Protobuffers Are Wrong (2018)
There are some legit criticisms here (remember, protobuf is a more than 20 years old format with extremely high expectation of backward compatibility so there are lots of unfixable issues), but in general this article reveals a fundamental misunderstanding of protobuf's goal. It is not a tool for elegant description of schema/data, but evolving distributed systems composed of thousands of services and storage. We're not talking about just code, but about petabytes of data potentially communicated through incomprehensible level of complex topology.
Significant previous discussions:
https://news.ycombinator.com/item?id=21871514 (211 comments)
https://news.ycombinator.com/item?id=18188519 (298 comments)
In particular, Kenton's rebuttal at https://news.ycombinator.com/item?id=18190005 is worth a read.
The type system woes are quite legit. I wonder how many of these were improved in FlatBuffers. Which has a ton of other good things going for it, chiefly ideally less serialization demands.
Once you start doing rpc, the demand goes so up. Cap'n'Proto's ability to return & process future values is such an exciting twist, that melds with where we are with local procedure calls: they return promise objects that we can pass all around while work goes on.
Kenton popped up a couple months ago to mention maybe finding time for mutli-party support, where I can for ex request say the address of a building & send the future result to another 3rd party system. Now this is less just a way to serialize some stuff, & more a way to imagine connecting interesting systems.

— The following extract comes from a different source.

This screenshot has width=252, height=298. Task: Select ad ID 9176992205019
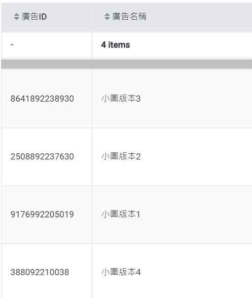pyautogui.click(x=42, y=215)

Missing the point. The whole point of protobufs is to be a stable wire format that's forward compatible. They can't have sum types because you can't add one of those in a forward compatible way; oneof works the way it does because that's the only way it can. (I do think repeated is overengineered and should just be a collection field, which would solve the problem of not composing with oneof, but that's honestly just a minor wart).
Also if your language's bindings don't preserve the relationship between x and has_x and don't play nice with recursion schemes, use a better binding generator! You don't have to use the default one.
> They’re clearly written by amateurs
Protocol buffers were written by Jeff Dean and Sanjay Ghemawat. Whether you see issues with the implementation or not and whether they are fit for your use case or not are valid discussions, but if your argument starts with "omg these idiots couldn't design a simple product" then I'm already reading the rest of it with a huge grain of salt.
This was hard for read because of the glaring omissions of existing engineering practices. It feels author only cares about programming purity and writing programs which transform metadata.
Making all fields in a message required makes messages into product types but loses compatibility with older or newer versions of protocol. Auto-creating objects on read dramatically increases chances that a field removal in future version of protocol will be handled properly. Auto-creating on write simplifies writing complex setters, etc...
You could argue that those problems could be solved better (and I might agree, protobufs are one of my least favorite serialization protocols) but not even acknowledging reasons and pretending the designers didn't know better makes writer seem either ignorant or arguing in bad faith.
protobufs are a data exchange format. The schema needs to map clearly to the wire format because it is a notation for the wire format, not your object model du jour.
If the protobuf schema code generator had to translate these suggestions into efficient wire representations and efficient language representations, it would be more complex than half the compilers of the languages it targets.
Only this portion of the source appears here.